Here's an interesting comparison. Iron ore and rebar are different—once rebar prices rise above 3000 yuan, iron ore finds it hard to go higher because high steel prices will directly suppress downstream demand. Only when steel prices stabilize can iron ore have room to rise. But rare metals don't follow this pattern; their industrial umami attribute means that price increases have limited demand suppression effects.

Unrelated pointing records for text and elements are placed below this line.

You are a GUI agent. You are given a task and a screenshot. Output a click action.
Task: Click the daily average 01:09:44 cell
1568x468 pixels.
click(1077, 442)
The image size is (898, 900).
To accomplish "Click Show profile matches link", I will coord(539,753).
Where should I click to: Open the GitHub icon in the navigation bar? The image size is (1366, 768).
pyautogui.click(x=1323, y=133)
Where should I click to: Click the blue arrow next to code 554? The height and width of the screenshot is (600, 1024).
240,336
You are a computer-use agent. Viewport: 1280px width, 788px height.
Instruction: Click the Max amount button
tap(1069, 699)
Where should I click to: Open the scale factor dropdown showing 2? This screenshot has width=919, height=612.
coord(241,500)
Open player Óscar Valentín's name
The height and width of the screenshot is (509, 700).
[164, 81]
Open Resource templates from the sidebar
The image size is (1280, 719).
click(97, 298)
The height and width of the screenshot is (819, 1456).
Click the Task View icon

Looking at the historical trends of metals like nickel and cobalt makes this clear. When prices surge, industrial demand doesn't decline significantly. Instead, after prices rise, capital sees huge profit opportunities and invests heavily to expand capacity, leading to a surge in supply. This is the real killer that suppresses prices. So when cobalt production cuts appear in 2025, prices immediately rebound.
This year's price increases in gold, silver, copper, cobalt, tungsten, and rare earths are essentially supply-side issues. If in the future a large, low-cost deposit of a rare metal is discovered, its price will definitely fall. But such opportunities are not very likely right now, which is why the current upward trend appears so solid.